╭──
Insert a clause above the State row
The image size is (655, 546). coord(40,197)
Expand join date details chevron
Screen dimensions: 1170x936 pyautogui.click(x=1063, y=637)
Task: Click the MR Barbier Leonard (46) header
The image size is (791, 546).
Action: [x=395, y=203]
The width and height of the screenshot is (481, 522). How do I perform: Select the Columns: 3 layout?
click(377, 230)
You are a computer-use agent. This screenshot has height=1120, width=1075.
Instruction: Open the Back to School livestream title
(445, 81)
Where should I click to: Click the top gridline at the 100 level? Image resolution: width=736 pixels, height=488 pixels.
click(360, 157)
╰──
╭──
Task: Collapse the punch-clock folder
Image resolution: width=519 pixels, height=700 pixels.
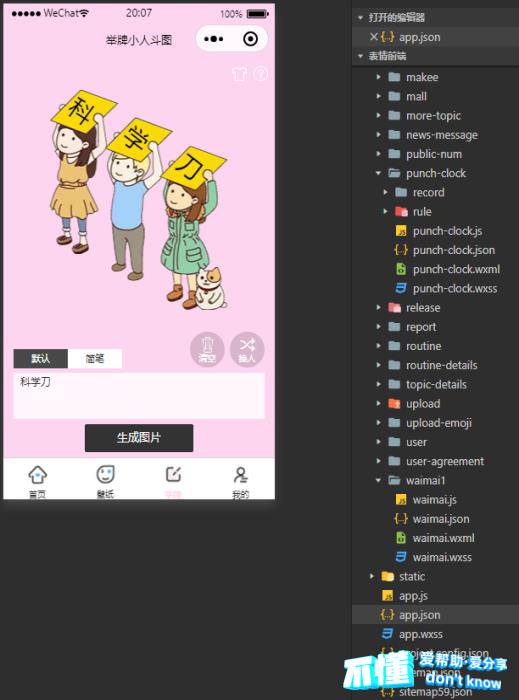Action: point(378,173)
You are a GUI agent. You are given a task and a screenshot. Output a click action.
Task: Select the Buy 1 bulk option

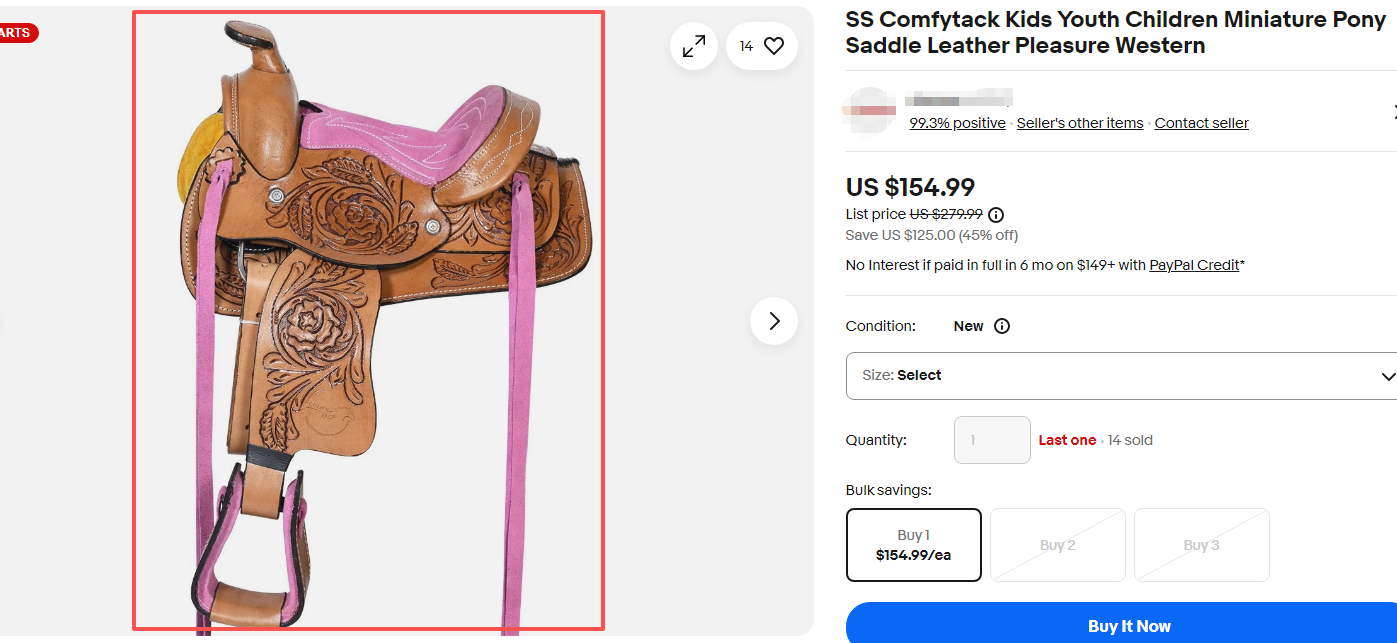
╰──
• INSTRUCTIONS TO FOLLOW
Report how many lines in the listing above include the word "agent". Give nothing but the number.

• EXERCISE SOLUTION
2